The researchers also wanted to see if they could get people to see colors in the dark. They designed the lenses to distinguish between different parts of the infrared spectrum by color. For example, 980 nm infrared became blue, 808 nm turned red, and 1532 nm showed up as green. This approach could help users read invisible codes or even help people with color blindness. Essentially, it could get people to see colors they can’t naturally see.
Still, there are limits. The lenses currently only detect powerful, narrow-band infrared sources, like LEDs. That’s why participants couldn’t read a book or recognize facial features in low-light rooms. The lenses scatter light too much to provide detail.
The eyes of tomorrow
The idea of getting people to see in the dark is an audacious one. For decades, night vision has been used to give soldiers a spectral edge. Today, it guides drones, satellites, and telescopes.

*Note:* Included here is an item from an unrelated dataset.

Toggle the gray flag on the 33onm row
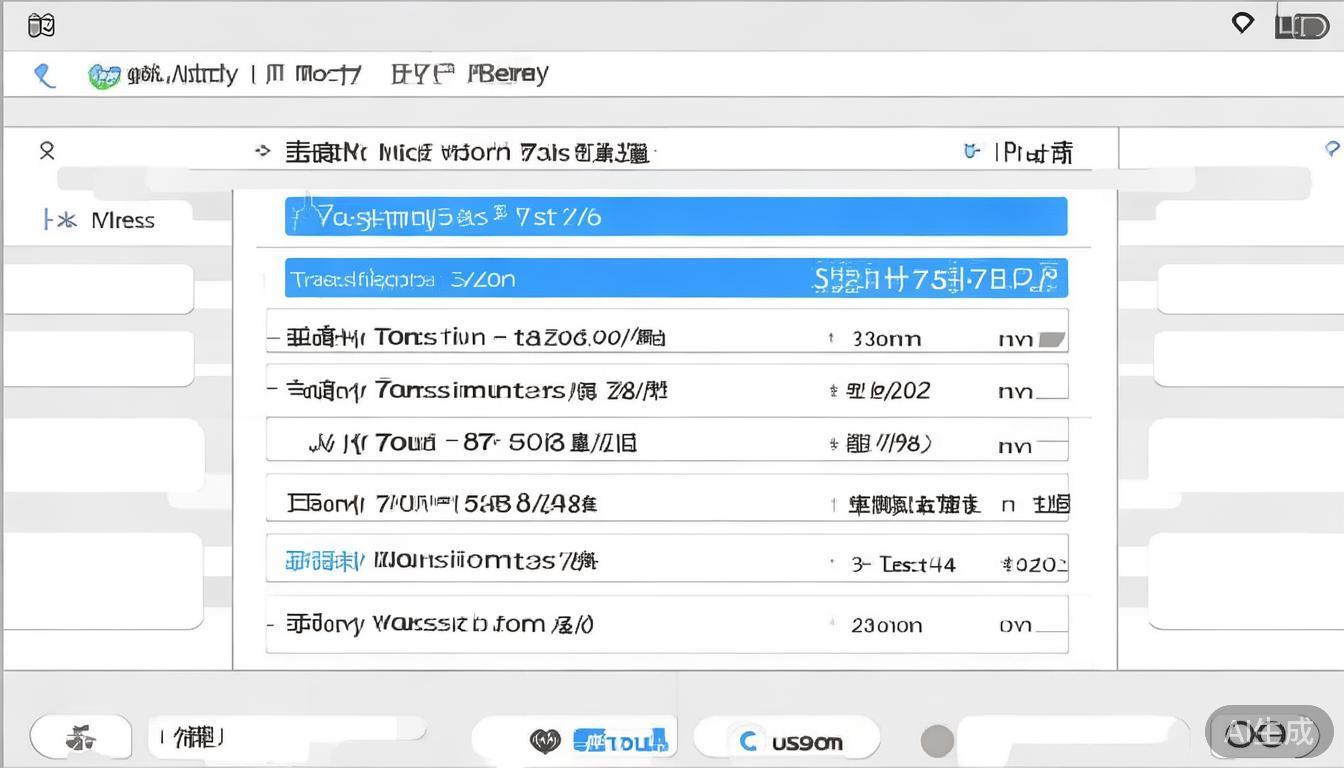Screen dimensions: 1344x768 [1050, 339]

Now, researchers want to bring it into everyday human perception; and there are some very exciting applications.
Imagine firefighters navigating smoke-filled buildings without bulky masks. Imagine surgeons seeing heat differentials in living tissue, or hikers spotting lost trail companions in the dark. We might even see civilians with color blindness gaining a fuller spectrum of sight. All of the things we can achieve with spectral cameras (which are already pretty amazing), we could soon do with our naked eyes (and contact lenses). The sci-fi eyes of the future may soon be coming.
But to get there, scientists must solve major engineering puzzles. Enhancing spatial resolution, boosting sensitivity to lower light levels, and ensuring long-term safety of nanomaterials are just a few. If successful, though, the rewards could be transformative.
The study was published in Cell.